Cette phrase magnifique n'est pas de Marguerite Yourcenar mais de Gustave Flaubert. Mais cette dernière a été le déclic qui a poussé la future première académicienne à écrire cette oeuvre ambitieuse, où elle prend le point de vue de l'Empereur romain Hadrien racontant à travers une longue lettre au futur successeur de son successeur, Marc Aurèle, sa vie, ses amours, ou plutôt son amour puisqu'il n'en a eu qu'un seul, ses emmerdes...
Plus sérieusement, c'est l'histoire d'un homme vieillissant, de sa naissance à la mort rôdant autour de lui, qui va donner de belles phrases sur la contrainte de l'âme de supporter les caprices de l'enveloppe corporel le temps de la vie terrestre, sur le pouvoir à travers un exercice sage et pacifique de ce dernier, même si les limites seront inévitables à travers l'exemple de la Judée, sur la philosophie, sur l'idée de suicide, et bien sûr sur l'amour, son seul véritable amour avec le bithynien Antinoüs, décédé dans des circonstances ambiguës...

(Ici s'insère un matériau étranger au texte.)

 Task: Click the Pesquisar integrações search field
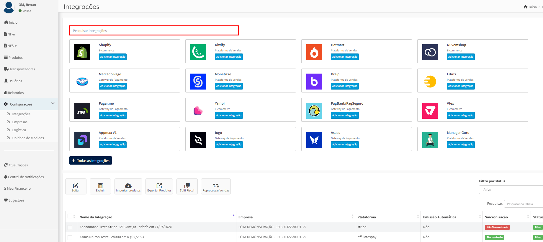coord(154,31)
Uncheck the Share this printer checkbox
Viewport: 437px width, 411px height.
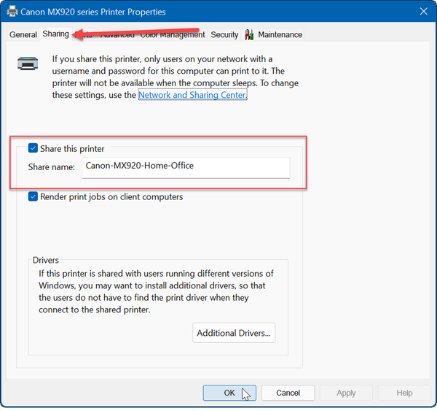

Je ne vais pas me prêter à une analyse de ce roman par le biais de la citation flaubertienne par laquelle j'ai introduit cette critique, mais je la trouvais tellement belle qu'il fallait que je la cite, et je confesse que ce n'est pas l'éventuel parallèle qu'aurait fait l'auteure entre le IIe Siècle et la fin de la Seconde Guerre Mondiale qui a retenu mon attention. Et puis surtout, je ne vais pas jouer au spécialiste de l'Histoire de la Rome antique que je ne suis malheureusement pas en disant ou non si ce livre est fidèle ou pas à la réalité historique... j'en sais rien (et puis est-ce important ??? oui, certainement !!! ; le plus important ???, à chacun de se faire son idée !!!). Je vais plutôt souligner le fait qu'on ait une réflexion par le truchement de ce IIe Siècle, qui pourtant à première vue paraît bien bien lointain, sur l'idée utopique de la perfectibilité. C'est cette partie de l'oeuvre qui m'a le plus interloqué pour la raison que la stupidité de ce mirage d'idéalité est à notre époque "surnumérisée" d'une actualité flamboyante. L'aspect réfléchi, philosophique, voire métaphysique, et apaisé de l'oeuvre apporte une perspective de recul bienvenue au lecteur sur ce thème toujours d'actualité car visiblement intemporel.